高校生とは思えないような小さな背に、言葉足らずの日本語で意志疎通できているか定かじゃない留学生は、実家の方でも剣を振りまわすのが日常だったらしい。
その延長線上で侍に興味を持った外国人らしく剣道部に顔を出したのがそのときだった。
政道が剣道部に入ったのは微妙な時期で、遊園地で事故が起きた月のことだった。
前向きな気持ちになり始めた政道が、自身の肉体というよりは精神面を鍛えるために選んだ部活が剣道部で、それから数週間後にシーナがやってきたのだ。
試合はシーナに剣道のルールを教えてから、彼女自身がやりたい相手と一戦だけ行うことになっていた。
シーナが始めに選んだのは剣道部マネージャーにして運動部なら即戦力になりそうな肉体をもった男子だったが、剣道をやらないと言われたのでなかばやさぐれ状態で政道が選ばれた。
竹刀を片手で持ち、覚えたばかりのルールをところどころ忘れつつあったシーナは、気を取り直していつもの調子で試合を回していった。
実家で“一体どんな生活を送っていたんだよ!”と聞きたくなるような、妙なことをするシーナを剣道部員は口を半分開けたまま見て、斎藤と佐須は腕を組んで眺めていた。

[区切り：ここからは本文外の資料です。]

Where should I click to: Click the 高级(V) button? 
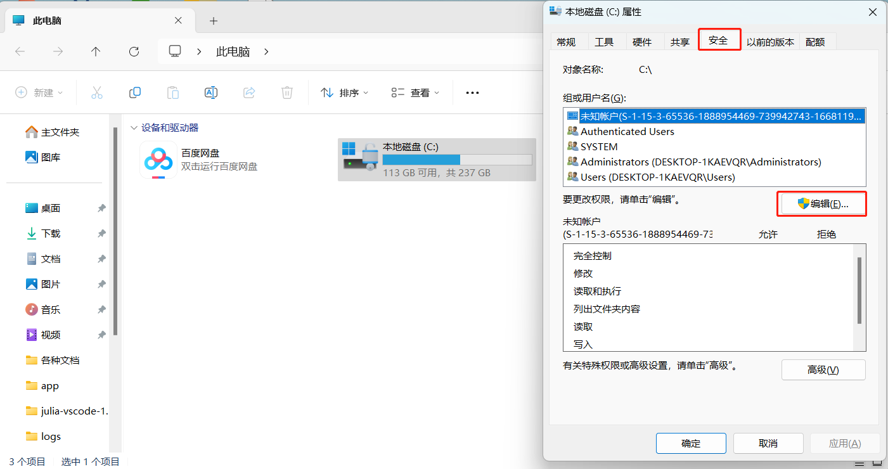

床に足を叩きつける音がしたかと思えば、その姿は百八十度反対の場所にいるシーナは政道の背後にいる。それに反応出来ていない政道は、後ろから切りつけられるのを避けるように前のめりに倒れ込んだが、それを見たシーナはルールを思い出して腹部に竹刀を突き立てる。
そこで政道の中の何かが再び覚醒した。
突きのように一点を狙った一撃を政道も一点を防ぐ一振りで防ぐ。その瞳が琥珀色に輝いていたのは一瞬で、次第に琥珀は黒色に、それが彼の自然な色のように溶けていった。
それがシーナと政道のよくわからない信頼関係と、政道の中の自信につながったとは誰も知ることになかった。
そして県大会で結果を残したすぐの対外試合は女子を相手にしているのに決定打を欠いている。相手はシーナのように人間離れした動きを見せる上手な相手でも、全国に何度も顔を出した強者でもない。ごく普通の女子高生だ。
その中身が普通じゃなくとも、ここ最近の彼女は完全に片瀬耀単体で生活している。
もしかしたら、ある日の事件で一人で三人だった彼女がそうでなくなったのかもしれない。その中の一人が、シーナの目指す実家の伝説的な英雄であろうと、彼女は彼女、彼は彼の今なのだ。
「攻めたら負ける……そんな気分だ」
政道も攻めるのは苦手な方ではない。
少し先の未来を予想できる政道だからこそ、相手がする行動を予測して打ち込めばどんな相手でも隙を突かれたように振る舞うことになる。だがそれは渾身の一撃を交わされて返されるときと比べれば小さなものだ。
それが政道のスタイル――カウンターというわけだ。そしてそれは耀と同じスタイルと言うことになる。
「どう表現したらいいのか分からないが、後ろに大きな影が見える……と言えばいいのかな」
耀がここまで思わせる過程には、その構えにあった。
もともと耀が初めて剣道をしたときに、その構えをしていたのは彼女の中の別の人だった。それは耀が“バラ”と呼んでいる大人っぽい女性で、今日は始めから面を被ったままのシーナと同じ顔をした人のことだ。
「シーナと初めてやっとときに何となく似てる。そういう気がするな」
上から攻めようか――いや、軽くかわされて横薙ぎに一閃される。
ならば横、もしくは引きながら小手を取る――――それもだめだ。全国区を相手に練習していたからだろうか、スピードに関して問題外なほどに全ての過程をひっくるめて圧倒される。出した竹刀は簡単に受け流され、そのまま一本取られてしまう。
完全に、攻めたら負ける先が見えていた。
それからさらに時間が過ぎ、サドンデスに突入していた。
数分で区切って小休憩をはさんでまた再開を………………いったい、何回繰り返しただろう。
すでに、一時間が経とうとしている。
体力的に限界に近くなり、両者のスピードが同じくらいになったところで勝負は決することになった。